If the neutral theory is correct, we might expect to see more rapid evolution in regions of the genome not constrained by selection than in regions strongly constrained by selection. This is in general true: synonymous changes occur much more rapidly than non-synonymous changes overall. Thus most of the evolution seems to be due to base pairs that are not connected strongly with the phenotype, and most likely to have little effect on fitness.

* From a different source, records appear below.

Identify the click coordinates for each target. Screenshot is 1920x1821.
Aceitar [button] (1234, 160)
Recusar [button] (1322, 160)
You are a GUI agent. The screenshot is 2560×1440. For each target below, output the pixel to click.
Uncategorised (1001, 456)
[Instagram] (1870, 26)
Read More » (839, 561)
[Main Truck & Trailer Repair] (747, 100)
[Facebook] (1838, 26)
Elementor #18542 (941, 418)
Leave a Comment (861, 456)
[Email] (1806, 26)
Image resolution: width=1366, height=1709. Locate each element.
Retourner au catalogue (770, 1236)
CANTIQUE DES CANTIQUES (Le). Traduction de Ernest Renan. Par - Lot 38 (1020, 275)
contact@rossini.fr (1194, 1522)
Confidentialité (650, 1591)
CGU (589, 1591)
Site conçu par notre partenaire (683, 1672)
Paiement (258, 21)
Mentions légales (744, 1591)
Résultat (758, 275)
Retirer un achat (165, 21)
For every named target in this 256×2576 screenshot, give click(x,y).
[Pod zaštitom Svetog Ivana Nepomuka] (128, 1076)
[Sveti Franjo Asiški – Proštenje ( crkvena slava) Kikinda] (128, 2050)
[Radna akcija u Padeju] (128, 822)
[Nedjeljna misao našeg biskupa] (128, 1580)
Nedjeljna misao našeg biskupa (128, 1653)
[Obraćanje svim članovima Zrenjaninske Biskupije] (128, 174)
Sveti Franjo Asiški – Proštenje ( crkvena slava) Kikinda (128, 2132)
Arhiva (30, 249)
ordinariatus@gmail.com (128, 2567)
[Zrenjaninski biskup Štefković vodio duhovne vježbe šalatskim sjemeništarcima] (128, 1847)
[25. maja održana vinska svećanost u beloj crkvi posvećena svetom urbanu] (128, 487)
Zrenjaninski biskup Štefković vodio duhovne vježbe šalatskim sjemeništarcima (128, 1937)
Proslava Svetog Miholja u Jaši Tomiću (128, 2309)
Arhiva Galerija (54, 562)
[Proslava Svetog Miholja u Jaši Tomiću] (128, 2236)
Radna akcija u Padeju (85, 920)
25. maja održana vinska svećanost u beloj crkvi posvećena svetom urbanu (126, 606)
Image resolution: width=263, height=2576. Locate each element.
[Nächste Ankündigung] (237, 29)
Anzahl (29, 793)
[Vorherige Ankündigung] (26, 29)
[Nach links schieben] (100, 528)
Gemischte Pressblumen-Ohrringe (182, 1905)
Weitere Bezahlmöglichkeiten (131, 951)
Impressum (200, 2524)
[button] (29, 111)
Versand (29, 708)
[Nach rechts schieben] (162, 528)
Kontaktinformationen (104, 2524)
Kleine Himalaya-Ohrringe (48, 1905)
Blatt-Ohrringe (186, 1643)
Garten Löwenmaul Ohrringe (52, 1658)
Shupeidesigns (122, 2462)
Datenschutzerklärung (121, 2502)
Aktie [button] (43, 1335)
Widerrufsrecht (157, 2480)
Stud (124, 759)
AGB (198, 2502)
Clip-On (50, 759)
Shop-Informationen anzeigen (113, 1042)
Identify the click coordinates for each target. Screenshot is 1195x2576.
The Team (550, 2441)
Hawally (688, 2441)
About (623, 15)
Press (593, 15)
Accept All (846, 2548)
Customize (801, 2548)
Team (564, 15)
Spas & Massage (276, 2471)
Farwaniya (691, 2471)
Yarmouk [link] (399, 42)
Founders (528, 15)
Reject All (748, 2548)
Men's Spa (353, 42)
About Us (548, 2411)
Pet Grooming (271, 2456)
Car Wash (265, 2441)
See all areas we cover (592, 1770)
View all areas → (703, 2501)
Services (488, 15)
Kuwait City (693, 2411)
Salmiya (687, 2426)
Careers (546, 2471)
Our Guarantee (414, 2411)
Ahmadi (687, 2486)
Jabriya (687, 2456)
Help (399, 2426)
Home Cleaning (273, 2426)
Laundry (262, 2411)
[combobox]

The "molecular clock" argument, was first proposed by Zuckerandl & Pauling in 1965. Empirical data on protein sequences showed that amino acid evolution (i.e. substitution) was linear with time. Neutral theory could explain this, of course: if was approximately constant across species, and if most protein evolution were neutral, then the rate of evolution should be roughly the same in all lineages.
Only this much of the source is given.